Progression of non-age related callosal brain atrophy in multiple sclerosis. A nine years longitudinal MRI study representing four decades of disease development

Abstract

Background: In multiple sclerosis (MS) multiple periventricular lesions are commonly the first findings in magnetic resonance imaging (MRI). However, most of these MS lesions are clinically silent. The brain atrophy rate has shown better correlation to physical disability, but it is not clear how atrophy develops over decades.

Objectives: Corpus callosum (CC) forms the roof of the third and lateral ventricles. The size of CC measured as area (CCA) in a midsagittal image is age independent in normal adult population up to 7th decade, therefore can be used as a marker for non-age related, pathological, brain atrophy. We investigated whether and how CCA decreases in size over time in MS patients.

Methods: In a clinical observational study we followed 37 MS patients with a wide range of disease duration at baseline (1-33 years). Three different MS-courses were represented. The mean of individual MRI follow-up was 9 years. We also applied multiple sclerosis severity score (MSSS) in evaluation of disability at baseline and at 9 years follow-up.
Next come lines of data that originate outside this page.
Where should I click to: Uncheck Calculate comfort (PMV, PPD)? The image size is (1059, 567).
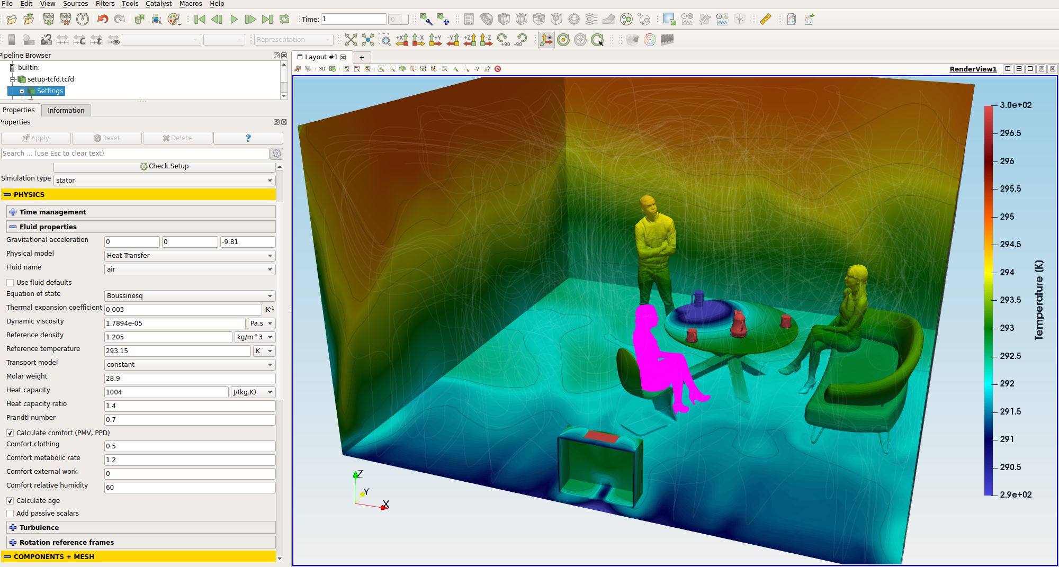10,433
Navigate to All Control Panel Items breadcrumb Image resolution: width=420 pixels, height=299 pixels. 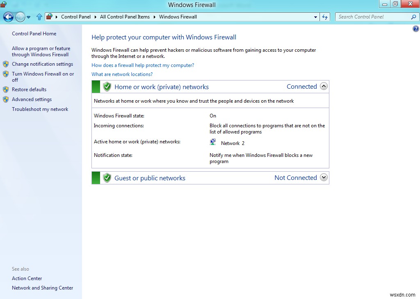pyautogui.click(x=125, y=17)
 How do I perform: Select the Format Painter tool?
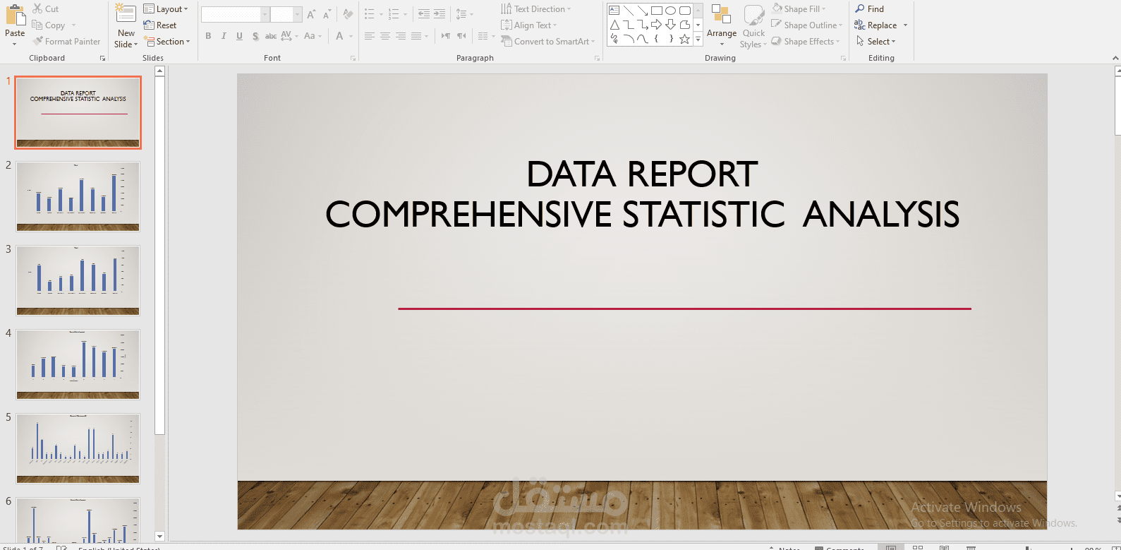(66, 42)

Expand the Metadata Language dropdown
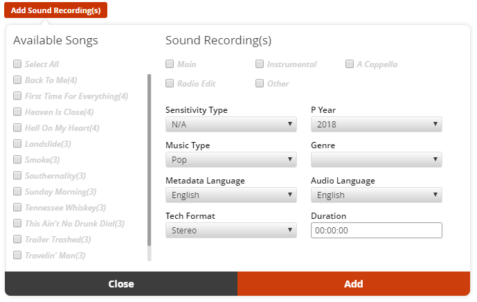pos(231,195)
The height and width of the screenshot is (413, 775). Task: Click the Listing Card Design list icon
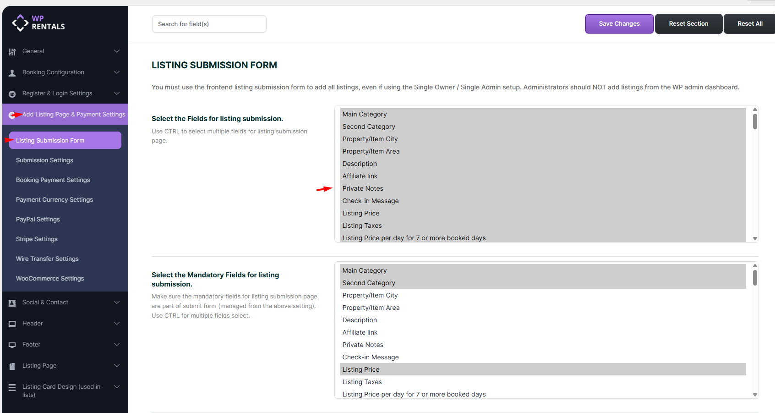[12, 388]
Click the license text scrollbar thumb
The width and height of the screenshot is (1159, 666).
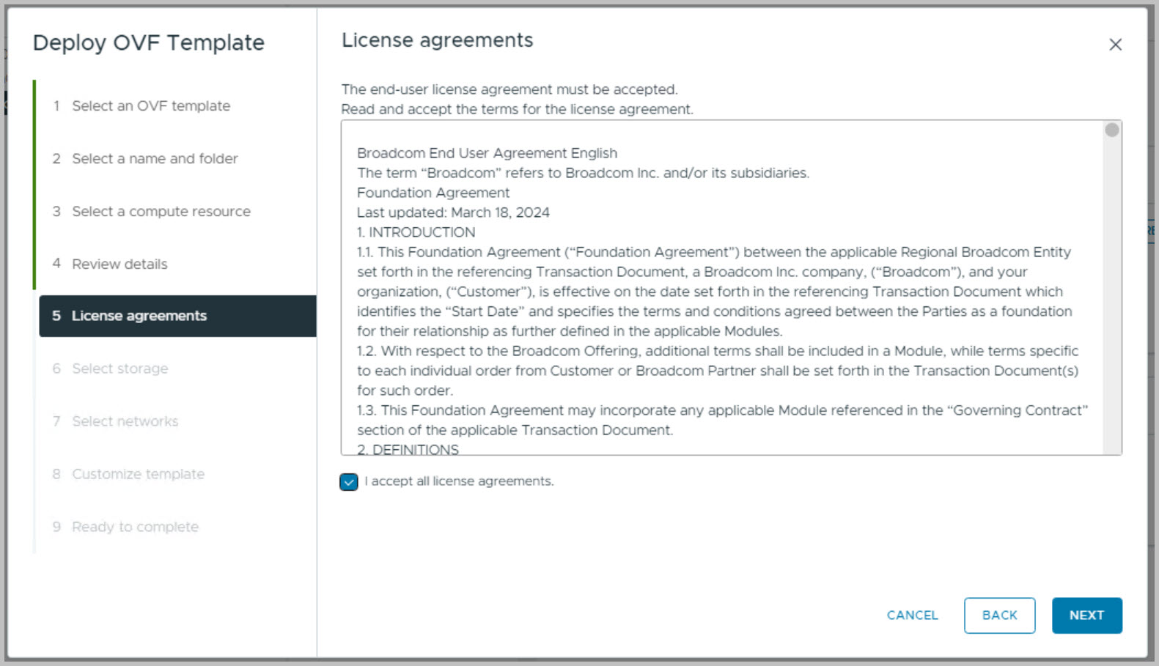pyautogui.click(x=1112, y=130)
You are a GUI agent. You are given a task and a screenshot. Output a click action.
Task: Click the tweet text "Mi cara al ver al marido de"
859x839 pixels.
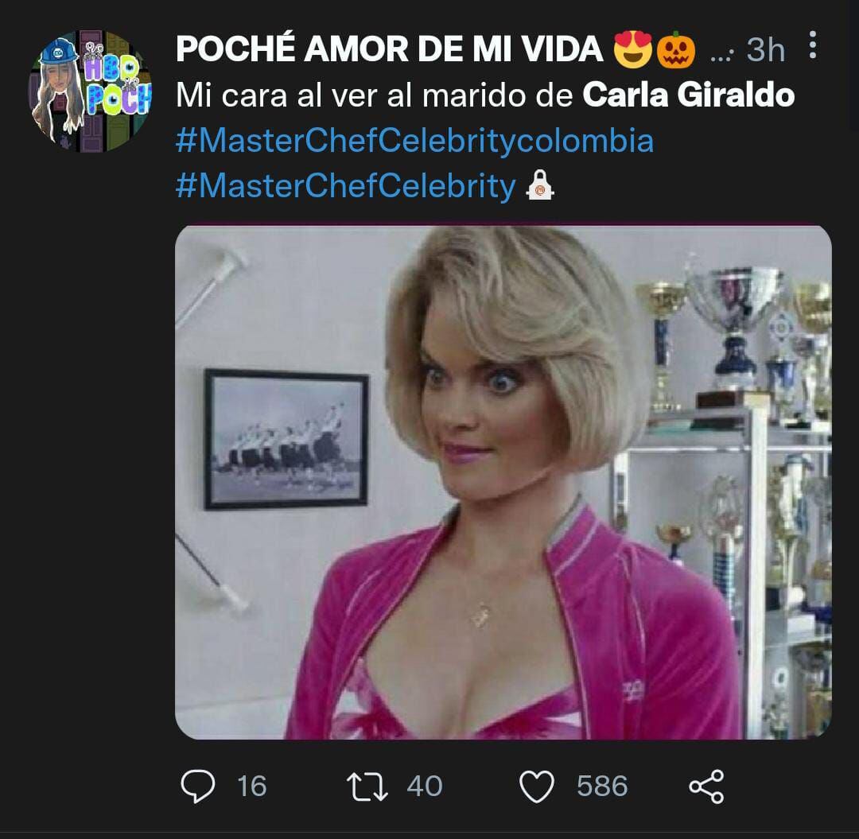click(x=374, y=96)

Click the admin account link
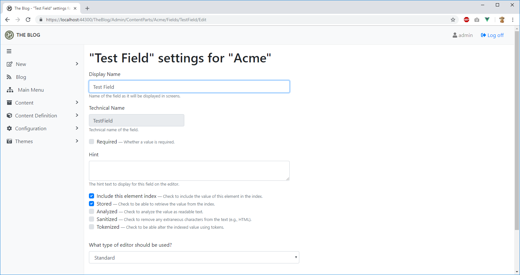(463, 35)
Results: We found a significant decrease of CCA over nine years (P<0.0001) and a persisting association between CCA and the disability status. The atrophy rate was similar during four decades of MS for all MS-courses. The mean annual CCA decrease was 9.25 mm2 (1.8%). Surprisingly, atrophy rate correlated neither to gender, disease duration, age at MS-onset nor to MS-course.

Conclusions: Serial evaluations of CCA might be a robust method in monitoring a non-age related decrease of CCA, reflecting progression of irreversible destructive changes in MS.